━━━━━ DOCUMENT EXTRACT
A curious thing has happened; there are now simulations of sorts and various degrees of what counts as a real interaction with a person. Some people find their friends in books or on TV, while others on the Net. As for the first two, the characters one reads about or watches are not real, but fascinatingly they bring many friendship-like comfort and entertainment. TV is definitely the more insidious of the two. The people on TV are always there. They will not reject us, and they always approve. Why bother with real people when you have access to ‘friends’ who are usually smarter, happier, funnier and more attractive than any real friend could be? (Or dumber and weirder, which then makes us feel better.) Well, the quick answer is that you would be living in a fantasy land, and it will only lead to false expectations that will cause problems in your actual interactions. Interestingly, the actors who play these characters cannot even live up to who they portray. The problem is both one of capability and the medium of TV that tends to distort all it presents. You might say “Yes, by definition of them being ‘actors’ that is likely true. So what?” I would then say your words are an obvious statement that is not often realized, so it is good to often repeat it.
━━━━━━━━━━
**DIRECTIVE A:**
Condense the paragraph of the passage on TV friendships that begins "A curious thing has happened" into a short bulleted list that keeps its main facts.
**DIRECTIVE B:**
Carry on the passage on TV friendships from its final sentence, keeping the same voice and argument.
━━━━━ RECORDS SUPPLIED
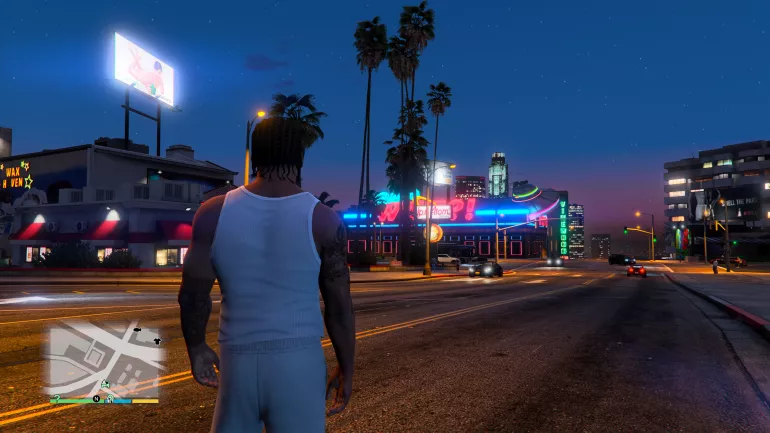
Task: Click the green question mark blip
Action: coord(57,397)
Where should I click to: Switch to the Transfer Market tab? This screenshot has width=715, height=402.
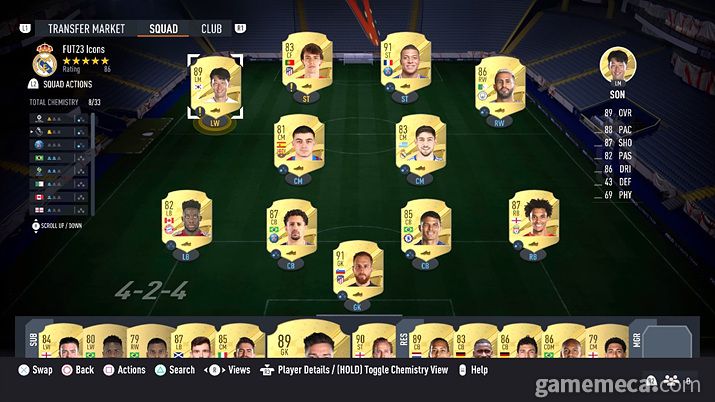[86, 29]
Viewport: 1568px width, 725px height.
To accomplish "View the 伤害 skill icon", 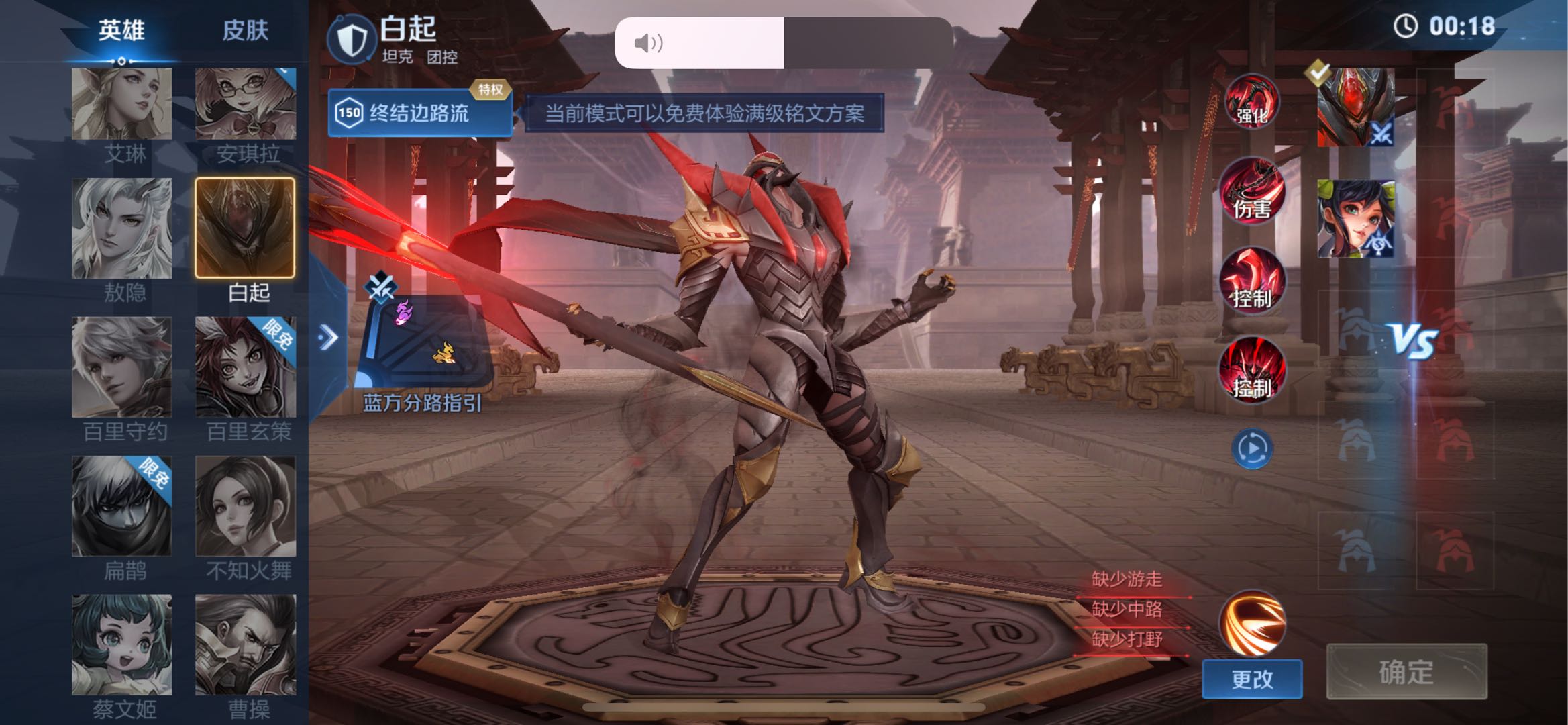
━━━━━━━━━━
**WRITTEN RESPONSE A:**
- There are now simulations of real interaction. Some people find friends in books or on TV, and others on the Net.
- Characters in books and on TV are not real, yet they offer friendship-like comfort and entertainment.
- TV is the more insidious of the two. Its people are always there, never reject us and always approve. They seem smarter, happier, funnier and more attractive than real friends, or dumber and weirder, which makes us feel better.
- Preferring them means living in a fantasy land. That creates false expectations that cause problems in actual interactions.
- Even the actors cannot live up to the characters they play. This is partly a matter of capability and partly because TV distorts all it presents.
- This point may seem obvious, but it is not often realized, so it is worth repeating often.

**WRITTEN RESPONSE B:**
The interactive nature of the Internet is what makes it closer to actually talking to people. Here one can talk to anyone from anywhere in the world. Of course, ‘talk’ usually means type, ‘anyone’ means anyone wealthy enough to have Internet, and ‘anywhere’ means any country or county that is wealthy enough to have the infrastructure to support the technology. That being said, the possibilities are nearly endless. The cost of communicating across long distances greatly decreases while access to people who might have your interests greatly increases. The latter could be very important to individuals who feel distinct and may have a limited sample of people with which to interact. But there is a catch: anonymity. By this I mean that people may lie and there is no way for you to check. I think the majority of Net users are (mostly) honest about who they are and what their life is about, but there is also the problem of poseurs. This practice ranges from people just having fun and playing ‘dress up,’ to the very frightening and horrid molester looking to lure. Variations on the former are not problematic, unless you want to have meaningful interactions. The nature of this anonymity leads to the other fact: physical distance from those with whom you interact. This in turn leads to a psychological distance. With a psychological distance in place, the customary social protocol diminishes or dissipates. People feel freer to act. Good for those who were previously too shy to approach others, bad for everyone else who is now more easily harassed. I would say that the defining point is that people care less. If one were searching for greater meaning, it would be understandable that one would be wary of a communicative medium that automatically reduces the level of caring involved when interacting with others. The Internet provides a plethora of interactive possibilities, but caution is urged regarding the sincerity of those experiences.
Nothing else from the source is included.